Work to be completed. When a line below contains the word "computer", copy that line.

━━━━━ Data shown ━━━━━

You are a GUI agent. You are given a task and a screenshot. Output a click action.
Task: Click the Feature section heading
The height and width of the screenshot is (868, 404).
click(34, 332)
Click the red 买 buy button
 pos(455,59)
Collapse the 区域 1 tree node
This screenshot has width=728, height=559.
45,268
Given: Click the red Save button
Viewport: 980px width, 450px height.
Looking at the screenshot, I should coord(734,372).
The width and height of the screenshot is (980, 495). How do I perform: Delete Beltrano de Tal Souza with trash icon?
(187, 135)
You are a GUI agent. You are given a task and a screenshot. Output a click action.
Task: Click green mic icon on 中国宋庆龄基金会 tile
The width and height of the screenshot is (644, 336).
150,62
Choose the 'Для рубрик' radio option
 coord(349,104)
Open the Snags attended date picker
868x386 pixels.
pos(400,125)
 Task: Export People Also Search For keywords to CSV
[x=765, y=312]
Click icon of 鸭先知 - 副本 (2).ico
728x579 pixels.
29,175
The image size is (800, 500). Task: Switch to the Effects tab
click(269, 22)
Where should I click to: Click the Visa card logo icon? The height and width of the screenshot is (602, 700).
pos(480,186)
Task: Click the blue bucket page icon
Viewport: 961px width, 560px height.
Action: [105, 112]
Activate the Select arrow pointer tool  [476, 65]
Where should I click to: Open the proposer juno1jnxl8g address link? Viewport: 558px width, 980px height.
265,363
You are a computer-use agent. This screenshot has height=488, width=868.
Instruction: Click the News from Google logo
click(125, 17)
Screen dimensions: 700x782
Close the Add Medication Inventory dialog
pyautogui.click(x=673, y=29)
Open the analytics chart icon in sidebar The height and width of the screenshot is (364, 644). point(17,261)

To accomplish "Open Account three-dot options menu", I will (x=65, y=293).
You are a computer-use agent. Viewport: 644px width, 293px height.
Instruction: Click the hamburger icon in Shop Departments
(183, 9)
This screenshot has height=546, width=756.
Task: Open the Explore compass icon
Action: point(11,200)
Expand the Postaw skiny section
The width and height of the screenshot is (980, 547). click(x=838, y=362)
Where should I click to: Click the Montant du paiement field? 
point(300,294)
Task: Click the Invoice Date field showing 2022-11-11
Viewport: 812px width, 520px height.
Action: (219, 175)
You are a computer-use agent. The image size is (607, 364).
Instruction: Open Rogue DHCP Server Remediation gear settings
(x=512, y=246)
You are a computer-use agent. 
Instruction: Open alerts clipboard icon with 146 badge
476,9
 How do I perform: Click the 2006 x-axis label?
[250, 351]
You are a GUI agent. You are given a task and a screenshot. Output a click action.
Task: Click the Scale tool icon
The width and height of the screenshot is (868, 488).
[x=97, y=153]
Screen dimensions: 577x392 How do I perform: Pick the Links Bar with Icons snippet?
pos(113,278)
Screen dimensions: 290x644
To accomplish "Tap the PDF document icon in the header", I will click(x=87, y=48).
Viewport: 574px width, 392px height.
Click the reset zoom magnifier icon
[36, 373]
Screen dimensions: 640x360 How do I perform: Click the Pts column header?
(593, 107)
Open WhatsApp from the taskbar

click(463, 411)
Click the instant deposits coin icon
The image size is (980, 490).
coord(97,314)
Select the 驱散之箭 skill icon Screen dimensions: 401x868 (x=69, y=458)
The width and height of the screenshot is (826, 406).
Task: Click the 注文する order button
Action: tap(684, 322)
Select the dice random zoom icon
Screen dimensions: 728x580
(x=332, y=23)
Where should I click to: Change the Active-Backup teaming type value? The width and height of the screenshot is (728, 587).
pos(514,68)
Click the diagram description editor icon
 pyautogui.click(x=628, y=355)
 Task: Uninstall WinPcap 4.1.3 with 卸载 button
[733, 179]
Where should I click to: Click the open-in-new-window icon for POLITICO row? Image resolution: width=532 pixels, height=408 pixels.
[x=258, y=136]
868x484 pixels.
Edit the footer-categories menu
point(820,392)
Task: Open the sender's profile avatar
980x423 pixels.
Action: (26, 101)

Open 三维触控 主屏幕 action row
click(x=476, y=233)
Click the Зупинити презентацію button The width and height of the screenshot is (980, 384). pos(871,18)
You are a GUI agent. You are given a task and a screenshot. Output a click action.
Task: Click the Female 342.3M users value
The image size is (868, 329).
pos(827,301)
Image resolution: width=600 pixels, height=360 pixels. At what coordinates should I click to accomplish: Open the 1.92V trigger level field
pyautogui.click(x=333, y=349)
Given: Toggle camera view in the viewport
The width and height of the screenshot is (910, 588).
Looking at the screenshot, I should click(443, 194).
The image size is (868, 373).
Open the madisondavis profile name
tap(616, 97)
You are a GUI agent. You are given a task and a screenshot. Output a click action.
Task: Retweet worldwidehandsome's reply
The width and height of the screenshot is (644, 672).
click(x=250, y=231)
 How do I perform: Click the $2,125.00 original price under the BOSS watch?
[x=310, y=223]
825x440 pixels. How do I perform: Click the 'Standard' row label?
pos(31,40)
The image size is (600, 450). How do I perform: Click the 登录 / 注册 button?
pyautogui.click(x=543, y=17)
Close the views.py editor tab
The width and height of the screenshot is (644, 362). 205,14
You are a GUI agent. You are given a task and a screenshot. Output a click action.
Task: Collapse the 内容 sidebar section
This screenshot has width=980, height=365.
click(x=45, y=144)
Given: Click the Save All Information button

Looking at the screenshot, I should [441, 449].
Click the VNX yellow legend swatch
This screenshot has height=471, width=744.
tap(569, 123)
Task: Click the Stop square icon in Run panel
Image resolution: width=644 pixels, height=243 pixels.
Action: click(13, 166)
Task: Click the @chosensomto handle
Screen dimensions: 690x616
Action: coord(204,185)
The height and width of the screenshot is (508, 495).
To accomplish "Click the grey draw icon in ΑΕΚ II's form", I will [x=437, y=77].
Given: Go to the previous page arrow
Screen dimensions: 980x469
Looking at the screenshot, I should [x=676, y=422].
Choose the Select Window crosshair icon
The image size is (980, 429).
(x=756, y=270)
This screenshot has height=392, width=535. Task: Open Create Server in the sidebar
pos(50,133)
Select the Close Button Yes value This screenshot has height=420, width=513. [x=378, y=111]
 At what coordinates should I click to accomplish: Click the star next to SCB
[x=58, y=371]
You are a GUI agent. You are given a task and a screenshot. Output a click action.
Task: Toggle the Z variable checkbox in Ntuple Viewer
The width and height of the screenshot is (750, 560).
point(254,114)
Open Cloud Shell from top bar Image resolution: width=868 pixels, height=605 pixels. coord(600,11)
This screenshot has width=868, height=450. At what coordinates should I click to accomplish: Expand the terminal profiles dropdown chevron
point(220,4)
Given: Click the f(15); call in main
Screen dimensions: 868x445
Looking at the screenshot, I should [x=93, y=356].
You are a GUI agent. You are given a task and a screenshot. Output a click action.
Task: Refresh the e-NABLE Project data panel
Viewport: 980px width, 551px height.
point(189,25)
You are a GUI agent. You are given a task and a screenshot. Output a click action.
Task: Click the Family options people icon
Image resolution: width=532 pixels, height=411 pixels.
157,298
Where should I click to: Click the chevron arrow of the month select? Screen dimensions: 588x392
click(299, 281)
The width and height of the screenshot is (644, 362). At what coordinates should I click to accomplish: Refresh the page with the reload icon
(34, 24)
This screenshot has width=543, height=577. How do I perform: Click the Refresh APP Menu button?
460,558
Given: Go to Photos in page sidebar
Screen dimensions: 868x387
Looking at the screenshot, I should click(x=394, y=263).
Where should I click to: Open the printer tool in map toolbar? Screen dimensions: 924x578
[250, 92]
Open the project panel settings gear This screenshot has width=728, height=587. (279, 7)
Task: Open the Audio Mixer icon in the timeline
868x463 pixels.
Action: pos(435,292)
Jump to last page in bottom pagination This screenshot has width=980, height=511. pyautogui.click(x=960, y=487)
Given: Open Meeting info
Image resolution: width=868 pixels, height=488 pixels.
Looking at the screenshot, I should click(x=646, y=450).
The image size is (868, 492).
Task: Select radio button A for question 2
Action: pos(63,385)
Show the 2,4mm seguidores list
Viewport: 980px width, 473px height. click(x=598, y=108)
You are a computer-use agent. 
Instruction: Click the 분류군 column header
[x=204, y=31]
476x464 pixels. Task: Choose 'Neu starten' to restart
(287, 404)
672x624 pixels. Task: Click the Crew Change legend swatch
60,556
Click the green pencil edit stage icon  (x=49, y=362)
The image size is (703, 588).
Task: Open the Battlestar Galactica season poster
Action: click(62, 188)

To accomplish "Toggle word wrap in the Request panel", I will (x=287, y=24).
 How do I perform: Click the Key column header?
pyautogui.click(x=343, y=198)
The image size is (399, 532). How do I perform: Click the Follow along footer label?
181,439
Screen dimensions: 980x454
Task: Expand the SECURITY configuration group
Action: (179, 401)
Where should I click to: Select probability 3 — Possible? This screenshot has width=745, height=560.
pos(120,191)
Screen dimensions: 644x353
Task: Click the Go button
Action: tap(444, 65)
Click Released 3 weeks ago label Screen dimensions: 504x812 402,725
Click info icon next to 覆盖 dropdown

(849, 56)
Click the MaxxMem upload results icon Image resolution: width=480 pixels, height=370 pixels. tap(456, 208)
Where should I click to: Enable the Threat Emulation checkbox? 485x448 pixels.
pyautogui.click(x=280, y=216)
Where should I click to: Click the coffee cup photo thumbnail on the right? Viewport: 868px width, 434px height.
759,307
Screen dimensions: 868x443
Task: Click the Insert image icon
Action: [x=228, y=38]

━━━━━

Written reply.
You are a computer-use agent. This screenshot has height=488, width=868.
You are a computer-use agent. Viewport: 644px width, 293px height.
You are a computer-use agent. The image size is (607, 364).
You are a computer-use agent. 
You are a computer-use agent. 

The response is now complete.